EB: And then a few weeks after that, I got the flu again and recovered from that and then got back in the pool and was still swimming a mile a day. And I just kept that up until I was always sick and I couldn’t swim anymore and I just wasn’t getting better.
EL: Wow.
EB: And my friends, that is how you get chronic fatigue. Or at least one way, which is completely running yourself down and not giving your body enough chance to recover, which is what I did, stupidly.
EL: Chronic fatigue is pretty serious stuff, right?
EB: Yeah. It was for me. I was just … I had this fever all the time, I couldn’t work. So I had taken this year off to not work, but then when that year was past, I was too sick to work. So I took a year off to get into shape and then it managed to get really sick instead.
EL: Yeah. That’s not the way it’s supposed to go down.
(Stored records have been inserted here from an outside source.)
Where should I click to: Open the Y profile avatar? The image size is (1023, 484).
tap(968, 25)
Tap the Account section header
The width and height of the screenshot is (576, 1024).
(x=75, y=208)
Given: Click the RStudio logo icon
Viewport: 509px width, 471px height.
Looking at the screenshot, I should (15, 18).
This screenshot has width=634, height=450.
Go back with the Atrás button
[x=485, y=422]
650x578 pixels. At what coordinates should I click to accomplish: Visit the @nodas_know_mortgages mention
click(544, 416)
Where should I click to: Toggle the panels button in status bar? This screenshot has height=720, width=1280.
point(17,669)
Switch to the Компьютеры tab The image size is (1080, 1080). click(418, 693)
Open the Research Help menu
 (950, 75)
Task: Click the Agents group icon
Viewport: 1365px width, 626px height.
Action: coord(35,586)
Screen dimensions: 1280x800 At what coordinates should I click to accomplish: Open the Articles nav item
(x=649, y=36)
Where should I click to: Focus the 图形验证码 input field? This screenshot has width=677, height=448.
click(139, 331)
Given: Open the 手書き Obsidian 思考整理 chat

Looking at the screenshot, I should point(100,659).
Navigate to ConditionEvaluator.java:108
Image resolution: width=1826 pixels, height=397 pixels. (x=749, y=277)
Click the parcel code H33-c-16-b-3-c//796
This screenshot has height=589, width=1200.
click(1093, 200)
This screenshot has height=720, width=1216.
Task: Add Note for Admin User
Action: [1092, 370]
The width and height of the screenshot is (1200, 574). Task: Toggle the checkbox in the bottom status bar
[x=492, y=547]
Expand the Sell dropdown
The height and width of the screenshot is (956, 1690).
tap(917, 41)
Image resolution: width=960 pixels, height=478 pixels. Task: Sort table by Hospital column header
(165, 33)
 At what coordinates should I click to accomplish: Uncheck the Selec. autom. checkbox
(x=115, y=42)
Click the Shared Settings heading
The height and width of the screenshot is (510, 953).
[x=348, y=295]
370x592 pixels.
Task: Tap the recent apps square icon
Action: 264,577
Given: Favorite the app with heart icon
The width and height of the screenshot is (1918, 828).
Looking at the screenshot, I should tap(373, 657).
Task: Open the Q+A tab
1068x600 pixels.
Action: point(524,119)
EB: I know. I know. Chronic fatigue syndrome is a set of symptoms where you are functioning at less than 50% capability for six months. And that’s sort of the baseline definition of it and it has lots of different causes. But that’s the baseline definition. And it just means you’re driving all the time. You just don’t have the energy to … you’re basically working at less than 50%.
EL: I hope in your case that didn’t mean like you swam halfway to Alcatraz.
EB: No. I couldn’t swim … I had to stop swimming entirely, actually. And then, Ed, things got worse.
EL: Oh God. I don’t even wanna know. What happened then, Elise? I thought we were at the bottom.
EB: No, no. My roommate and dear friend was diagnosed with brain cancer-
EL: Geez.
EB: And died three months later. And so on top of being sick myself, I was taking care of my roommate who was a really, really good friend. And helping her with that.
EL: Oh that’s horrible.
EB: Which left me sick and depressed. Not depressed, but sad. I wouldn’t say depressed, it was mostly sad. It’s okay to feel sad when someone you love dies.
EL: It’s even okay to feel depressed, Elise.
EB: Yeah. So that was pretty much the worst of it and I stuck around in San Francisco another year to help round up her estate. But then I still wasn’t getting better, I was still sick. So now I’m two years into being sick and I’m not getting better and I’m not able to work.
EL: You’re an action junkie so this must have been so difficult ’cause I know you are running all the time-
EB: Yeah.
EL: Full on.
EB: I guess I’m one of these classic type A people. In particular chronic fatigue hits women midlife who are type A and that’s me. Or at least was. Now I’m a lot more mellow.
EL: Good.
EB: So not being able to work for a couple of years, I just gave up. I just go, I can’t take care of myself anymore. I’m not getting any better and I decided to move home to Sacramento because that’s where my parents were and I also run through my savings, almost all of my savings.
EL: Wow.
EB: So I moved home to Sacramento so my parents could help take care of me so I could get better.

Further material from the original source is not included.